_Task_
Restate word for word the lines that run from the one containing "CITIES. (842, 736)" to the last line of the data, both ends included.
################
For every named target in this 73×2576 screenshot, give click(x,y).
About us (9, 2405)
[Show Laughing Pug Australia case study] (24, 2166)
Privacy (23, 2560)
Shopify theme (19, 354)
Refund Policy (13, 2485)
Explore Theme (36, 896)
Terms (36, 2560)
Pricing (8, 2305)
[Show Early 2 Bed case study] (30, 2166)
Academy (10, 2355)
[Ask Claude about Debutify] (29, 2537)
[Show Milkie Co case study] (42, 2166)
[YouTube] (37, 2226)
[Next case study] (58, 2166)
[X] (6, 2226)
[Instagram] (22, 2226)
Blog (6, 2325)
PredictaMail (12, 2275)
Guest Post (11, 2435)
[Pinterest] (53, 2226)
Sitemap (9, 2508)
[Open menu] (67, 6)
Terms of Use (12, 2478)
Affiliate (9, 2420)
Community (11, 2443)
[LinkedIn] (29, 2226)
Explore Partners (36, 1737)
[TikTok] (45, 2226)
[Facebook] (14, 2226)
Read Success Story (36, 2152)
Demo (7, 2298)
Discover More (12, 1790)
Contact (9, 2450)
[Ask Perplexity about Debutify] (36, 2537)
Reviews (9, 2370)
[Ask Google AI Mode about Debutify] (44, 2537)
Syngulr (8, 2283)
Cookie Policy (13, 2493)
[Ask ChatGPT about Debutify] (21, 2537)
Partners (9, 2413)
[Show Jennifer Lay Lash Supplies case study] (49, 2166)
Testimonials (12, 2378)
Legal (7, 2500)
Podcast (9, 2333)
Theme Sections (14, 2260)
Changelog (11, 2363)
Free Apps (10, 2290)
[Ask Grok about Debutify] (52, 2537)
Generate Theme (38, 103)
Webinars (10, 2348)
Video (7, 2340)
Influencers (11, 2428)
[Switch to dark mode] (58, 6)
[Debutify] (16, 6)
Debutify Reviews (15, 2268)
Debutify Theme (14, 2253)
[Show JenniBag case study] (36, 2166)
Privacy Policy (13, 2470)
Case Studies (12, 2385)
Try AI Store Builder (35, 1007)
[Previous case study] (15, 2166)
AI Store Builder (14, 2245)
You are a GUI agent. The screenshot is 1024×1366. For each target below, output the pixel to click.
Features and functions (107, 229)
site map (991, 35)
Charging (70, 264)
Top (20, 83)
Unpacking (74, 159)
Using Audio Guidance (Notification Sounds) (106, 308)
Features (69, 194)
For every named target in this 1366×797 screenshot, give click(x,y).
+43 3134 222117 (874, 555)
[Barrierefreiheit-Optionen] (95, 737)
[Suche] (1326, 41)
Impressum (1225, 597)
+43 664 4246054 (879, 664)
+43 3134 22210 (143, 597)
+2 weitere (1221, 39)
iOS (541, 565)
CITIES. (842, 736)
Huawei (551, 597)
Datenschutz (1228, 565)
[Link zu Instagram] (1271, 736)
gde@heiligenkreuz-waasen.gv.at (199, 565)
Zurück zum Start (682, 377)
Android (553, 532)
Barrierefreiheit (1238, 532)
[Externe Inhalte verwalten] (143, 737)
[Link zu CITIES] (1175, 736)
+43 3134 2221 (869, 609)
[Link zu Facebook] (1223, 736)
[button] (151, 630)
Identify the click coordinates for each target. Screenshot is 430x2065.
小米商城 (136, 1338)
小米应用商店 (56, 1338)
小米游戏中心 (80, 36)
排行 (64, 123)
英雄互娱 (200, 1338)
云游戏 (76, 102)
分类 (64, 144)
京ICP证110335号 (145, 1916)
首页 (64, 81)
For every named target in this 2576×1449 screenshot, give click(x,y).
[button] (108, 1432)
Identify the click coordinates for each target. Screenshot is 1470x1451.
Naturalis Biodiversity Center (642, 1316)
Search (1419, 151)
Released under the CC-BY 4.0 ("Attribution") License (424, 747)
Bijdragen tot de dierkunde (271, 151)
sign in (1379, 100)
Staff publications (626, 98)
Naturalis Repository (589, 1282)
################
_Response to the exercise_
CITIES. (842, 736)
Huawei (551, 597)
Datenschutz (1228, 565)
[Link zu Instagram] (1271, 736)
gde@heiligenkreuz-waasen.gv.at (199, 565)
Zurück zum Start (682, 377)
Android (553, 532)
Barrierefreiheit (1238, 532)
[Externe Inhalte verwalten] (143, 737)
[Link zu CITIES] (1175, 736)
+43 3134 2221 (869, 609)
[Link zu Facebook] (1223, 736)
[button] (151, 630)
Identify the click coordinates for each target. Screenshot is 430x2065.
小米商城 (136, 1338)
小米应用商店 (56, 1338)
小米游戏中心 (80, 36)
排行 (64, 123)
英雄互娱 (200, 1338)
云游戏 (76, 102)
分类 (64, 144)
京ICP证110335号 (145, 1916)
首页 (64, 81)
For every named target in this 2576×1449 screenshot, give click(x,y).
[button] (108, 1432)
Identify the click coordinates for each target. Screenshot is 1470x1451.
Naturalis Biodiversity Center (642, 1316)
Search (1419, 151)
Released under the CC-BY 4.0 ("Attribution") License (424, 747)
Bijdragen tot de dierkunde (271, 151)
sign in (1379, 100)
Staff publications (626, 98)
Naturalis Repository (589, 1282)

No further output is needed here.